The following excerpts explains ETFs growing popularity.
The article, The
Rise of ETFs, reported that “At the
end of 2007, there were only two ETF providers in Canada. Today, there are 13, including Vanguard,
which entered the market in December 2011.
Between 2008 and March, 2016, the number of Canadian ETFs rose to 424
from 77 while AUM (Asset Under Management) increased to $95.0 billion from
$19.4 billion.”
Another article, (Canadian EFT Industry: Why Exchange Traded
Funds isn’t the question any longer) points out, “…while the ETF industry here nears the $100 billion milestone, it
remains a fraction of the Assets residing in the Mutual Fund space ($1.3
Trillion).”
The last point about ETFs comes
from US analyst Dave Nadig, from Factset. He commented, “I can’t believe how strong fund flows into Mutual Funds still are in
Canada…In the US, that ship sailed about a decade ago, with ETFs the
beneficiaries of the shift.”
Here’s your challenge.
If you are unfamiliar with ETFs,
make an effort to learn about this popular investment option. A great amount of education is available from
various sources. My role as your
financial planner is to point you in the direction where you gain the knowledge
necessary to make an informed decision about ETF investing. Choosing core-type
broadly diversified ETFs (notice the lingo) is the same as if I said, choose
“plain
vanilla, nothing fancy, ETFs”. The
frightening part is another kind of ETFs is wandering into the market place. Embedded-Strategy ETFs (ESETFs) encompass a
broad range of strategies which may lead you down a different path with
undesired risks.
This “stuff” isn’t always easy to
understand at the onset. The more you immerse yourself in the information, the
more you will grasp tidbits that will eventually make sense. Repetition is helpful. Exposure to articles, webinars, and
conversations with financial advisors and financial planners will increase your
understanding. When you reflect on your
life, you will see many things in your past that you didn’t master at the first
crack, (riding a bike, using a computer, or driving a vehicle). Be patient but be persistent. Learn.
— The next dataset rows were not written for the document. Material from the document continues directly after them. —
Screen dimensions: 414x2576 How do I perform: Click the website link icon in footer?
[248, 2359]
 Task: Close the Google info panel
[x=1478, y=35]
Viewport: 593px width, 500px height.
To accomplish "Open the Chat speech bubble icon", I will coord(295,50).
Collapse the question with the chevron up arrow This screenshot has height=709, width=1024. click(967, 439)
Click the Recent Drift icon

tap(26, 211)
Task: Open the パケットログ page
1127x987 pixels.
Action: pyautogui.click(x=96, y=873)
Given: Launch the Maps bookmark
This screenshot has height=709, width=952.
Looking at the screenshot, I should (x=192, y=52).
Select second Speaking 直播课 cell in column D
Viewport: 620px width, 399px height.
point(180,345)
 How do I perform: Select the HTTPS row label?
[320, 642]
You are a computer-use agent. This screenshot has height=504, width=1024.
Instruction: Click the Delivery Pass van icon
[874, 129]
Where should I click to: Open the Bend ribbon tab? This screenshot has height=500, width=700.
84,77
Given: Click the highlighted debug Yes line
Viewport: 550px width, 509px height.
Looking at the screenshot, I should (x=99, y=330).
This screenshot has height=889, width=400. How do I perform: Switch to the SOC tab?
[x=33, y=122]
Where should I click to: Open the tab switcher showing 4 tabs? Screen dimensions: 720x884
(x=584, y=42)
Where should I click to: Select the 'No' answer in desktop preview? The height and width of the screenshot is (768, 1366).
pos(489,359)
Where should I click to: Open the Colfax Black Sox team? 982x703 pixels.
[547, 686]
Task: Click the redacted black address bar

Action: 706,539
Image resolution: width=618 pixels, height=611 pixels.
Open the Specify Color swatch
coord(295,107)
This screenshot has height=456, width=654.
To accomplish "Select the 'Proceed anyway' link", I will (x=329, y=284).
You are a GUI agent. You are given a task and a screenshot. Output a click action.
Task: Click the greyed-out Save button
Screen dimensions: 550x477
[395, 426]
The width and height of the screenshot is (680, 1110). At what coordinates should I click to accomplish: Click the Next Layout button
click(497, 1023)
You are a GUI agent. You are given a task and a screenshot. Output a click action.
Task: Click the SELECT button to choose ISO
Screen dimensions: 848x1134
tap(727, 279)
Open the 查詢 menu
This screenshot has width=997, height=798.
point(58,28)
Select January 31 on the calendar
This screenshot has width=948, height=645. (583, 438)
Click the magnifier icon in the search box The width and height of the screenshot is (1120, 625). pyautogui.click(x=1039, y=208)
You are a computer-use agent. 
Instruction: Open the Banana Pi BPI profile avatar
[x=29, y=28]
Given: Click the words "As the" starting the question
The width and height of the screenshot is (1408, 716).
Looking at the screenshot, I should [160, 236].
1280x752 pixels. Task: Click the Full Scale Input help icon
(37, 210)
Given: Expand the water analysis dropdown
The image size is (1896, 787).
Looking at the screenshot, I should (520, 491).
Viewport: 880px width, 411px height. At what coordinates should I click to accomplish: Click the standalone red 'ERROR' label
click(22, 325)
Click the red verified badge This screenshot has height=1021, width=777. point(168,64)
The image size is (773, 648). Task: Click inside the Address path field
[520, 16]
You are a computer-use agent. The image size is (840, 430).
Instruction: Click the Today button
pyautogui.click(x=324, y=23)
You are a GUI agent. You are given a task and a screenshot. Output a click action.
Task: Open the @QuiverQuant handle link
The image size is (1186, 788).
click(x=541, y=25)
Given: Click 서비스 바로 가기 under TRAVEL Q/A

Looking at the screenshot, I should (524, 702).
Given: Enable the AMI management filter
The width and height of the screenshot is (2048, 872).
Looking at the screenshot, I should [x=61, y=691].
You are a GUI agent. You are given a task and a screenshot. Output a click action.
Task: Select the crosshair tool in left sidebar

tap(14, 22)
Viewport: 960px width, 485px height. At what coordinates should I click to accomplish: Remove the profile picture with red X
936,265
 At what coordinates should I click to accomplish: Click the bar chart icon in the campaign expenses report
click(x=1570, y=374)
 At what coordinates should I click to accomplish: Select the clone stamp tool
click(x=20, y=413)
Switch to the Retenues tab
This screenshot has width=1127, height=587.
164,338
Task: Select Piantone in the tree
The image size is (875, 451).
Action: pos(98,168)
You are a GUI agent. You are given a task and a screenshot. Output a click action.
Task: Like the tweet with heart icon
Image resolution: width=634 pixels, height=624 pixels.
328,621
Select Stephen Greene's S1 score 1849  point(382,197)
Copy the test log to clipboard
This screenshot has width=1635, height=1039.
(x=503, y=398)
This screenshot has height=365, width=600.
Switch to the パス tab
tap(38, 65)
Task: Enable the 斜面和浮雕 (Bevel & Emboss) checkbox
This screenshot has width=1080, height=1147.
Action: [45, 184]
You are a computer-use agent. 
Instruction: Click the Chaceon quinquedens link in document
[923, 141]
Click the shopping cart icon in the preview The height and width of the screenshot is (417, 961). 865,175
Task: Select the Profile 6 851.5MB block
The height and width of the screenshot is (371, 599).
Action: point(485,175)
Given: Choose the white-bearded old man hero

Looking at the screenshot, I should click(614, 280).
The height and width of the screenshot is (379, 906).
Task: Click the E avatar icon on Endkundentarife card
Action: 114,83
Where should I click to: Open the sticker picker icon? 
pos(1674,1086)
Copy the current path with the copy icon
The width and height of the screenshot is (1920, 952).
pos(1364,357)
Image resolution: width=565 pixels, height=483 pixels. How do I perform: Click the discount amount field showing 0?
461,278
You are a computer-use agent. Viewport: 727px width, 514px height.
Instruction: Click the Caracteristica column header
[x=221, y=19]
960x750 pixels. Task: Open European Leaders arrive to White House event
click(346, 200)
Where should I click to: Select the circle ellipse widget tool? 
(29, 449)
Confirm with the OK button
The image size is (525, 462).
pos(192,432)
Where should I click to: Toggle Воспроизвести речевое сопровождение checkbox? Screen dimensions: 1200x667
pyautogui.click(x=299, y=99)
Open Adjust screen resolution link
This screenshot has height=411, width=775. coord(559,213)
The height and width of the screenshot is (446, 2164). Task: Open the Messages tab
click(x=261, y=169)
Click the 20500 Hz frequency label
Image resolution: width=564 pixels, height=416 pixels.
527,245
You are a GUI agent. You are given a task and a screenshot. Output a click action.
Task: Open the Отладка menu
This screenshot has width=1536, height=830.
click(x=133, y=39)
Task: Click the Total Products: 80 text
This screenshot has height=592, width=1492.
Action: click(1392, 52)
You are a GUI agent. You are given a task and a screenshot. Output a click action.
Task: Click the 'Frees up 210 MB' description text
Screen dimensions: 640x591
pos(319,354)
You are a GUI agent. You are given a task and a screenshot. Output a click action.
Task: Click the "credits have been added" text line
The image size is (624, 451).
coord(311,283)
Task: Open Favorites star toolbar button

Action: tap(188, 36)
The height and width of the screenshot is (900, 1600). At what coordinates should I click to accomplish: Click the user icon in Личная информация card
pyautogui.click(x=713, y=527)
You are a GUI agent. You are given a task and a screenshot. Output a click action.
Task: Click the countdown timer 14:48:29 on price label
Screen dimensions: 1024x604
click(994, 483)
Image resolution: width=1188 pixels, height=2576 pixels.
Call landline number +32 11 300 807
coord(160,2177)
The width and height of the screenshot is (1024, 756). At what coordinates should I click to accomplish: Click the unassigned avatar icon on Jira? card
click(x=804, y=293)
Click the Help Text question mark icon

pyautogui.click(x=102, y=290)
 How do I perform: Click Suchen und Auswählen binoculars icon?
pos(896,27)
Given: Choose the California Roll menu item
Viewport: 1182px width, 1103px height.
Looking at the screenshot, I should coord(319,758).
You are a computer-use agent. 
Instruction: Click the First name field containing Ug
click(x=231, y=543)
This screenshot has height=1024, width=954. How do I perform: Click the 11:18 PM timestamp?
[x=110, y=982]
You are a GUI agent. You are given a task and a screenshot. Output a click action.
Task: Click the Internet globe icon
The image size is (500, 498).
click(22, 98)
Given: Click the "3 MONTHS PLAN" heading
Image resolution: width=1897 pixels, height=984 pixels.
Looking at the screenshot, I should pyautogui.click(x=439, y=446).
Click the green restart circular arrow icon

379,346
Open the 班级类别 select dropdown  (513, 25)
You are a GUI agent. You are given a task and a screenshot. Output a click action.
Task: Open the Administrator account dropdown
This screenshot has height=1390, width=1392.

Here are places to learn more about ETFs.
1. Credential
Direct, an online trading brokerage firm, invited Dan Bortolotti, in September,
to lead the educational webinar, 7 Steps to the
Perfect Portfolio. Dan is known for
his infamous blog posts at Canadian
Coach Potato and numerous articles for Money Sense magazine. Dan walks
investors through the process of planning, building, and maintaining a low-cost,
diversified portfolio of EFTs. You will be grateful for the time invested in
this session.
2. Another
article worthy of your time is “Make
an Informed Decision When Investing in ETFs.” Kevin Rusli, a lawyer, provides a list of five
topics to discuss with your financial advisor prior to investing in ETFs. Kevin is a partner in the Investment Products
& Asset Management Group at Blake, Cassels & Graydon, LLP and regularly
advises asset managers.
3. I
cannot end this blog without adding a book to your homework assignment. At the onset of the financial crisis of
2008-2009, I recall Danielle Park making her national TV debut and instructing
people to “run for the hills”. Well, that’s
not exactly word-for-word what she said. She was advising investors to move
from the equity market to cash. The title of her book speaks for itself. Juggling Dynamite provides an
inside view of how to protect your investments. In her book, Danielle Parks opens Chapter 13~~Building and Preserving a Rich Life~~
with a quote from Henry Ford. “If money is your hope for independence, you
will never have it. The only real
security that a man will have in this world is a reserve of knowledge,
experience, and ability.” My
perspective from this message, “Arm yourself. Learn all you can."